> _WHAT YOU WILL DO_:
Return exactly the lines below, starting with the one that has "You are a GUI" and going on through the one that has "Task: Click the confirm".

(Extracted records)
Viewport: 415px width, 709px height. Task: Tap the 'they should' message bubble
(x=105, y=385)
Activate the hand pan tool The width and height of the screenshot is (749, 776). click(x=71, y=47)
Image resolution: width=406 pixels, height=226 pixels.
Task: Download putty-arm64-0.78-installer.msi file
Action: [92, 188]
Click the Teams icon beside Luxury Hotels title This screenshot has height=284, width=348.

* * *

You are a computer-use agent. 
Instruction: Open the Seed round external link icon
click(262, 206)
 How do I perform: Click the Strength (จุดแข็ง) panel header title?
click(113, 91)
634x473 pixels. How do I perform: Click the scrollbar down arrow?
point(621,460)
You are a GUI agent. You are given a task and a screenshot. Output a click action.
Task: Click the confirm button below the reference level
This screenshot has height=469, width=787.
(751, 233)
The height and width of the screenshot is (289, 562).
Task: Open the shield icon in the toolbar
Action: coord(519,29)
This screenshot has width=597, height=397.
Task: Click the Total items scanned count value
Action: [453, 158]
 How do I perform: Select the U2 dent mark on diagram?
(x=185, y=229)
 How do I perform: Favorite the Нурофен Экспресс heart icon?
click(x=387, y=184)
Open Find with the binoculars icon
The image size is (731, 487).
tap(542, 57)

--

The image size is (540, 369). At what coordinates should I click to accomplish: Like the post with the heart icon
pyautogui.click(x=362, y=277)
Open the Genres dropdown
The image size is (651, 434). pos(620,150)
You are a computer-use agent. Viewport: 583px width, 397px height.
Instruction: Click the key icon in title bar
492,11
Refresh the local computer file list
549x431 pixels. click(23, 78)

> _ANSWER TO THIS PROBLEM_:
You are a GUI agent. You are given a task and a screenshot. Output a click action.
Task: Click the confirm button below the reference level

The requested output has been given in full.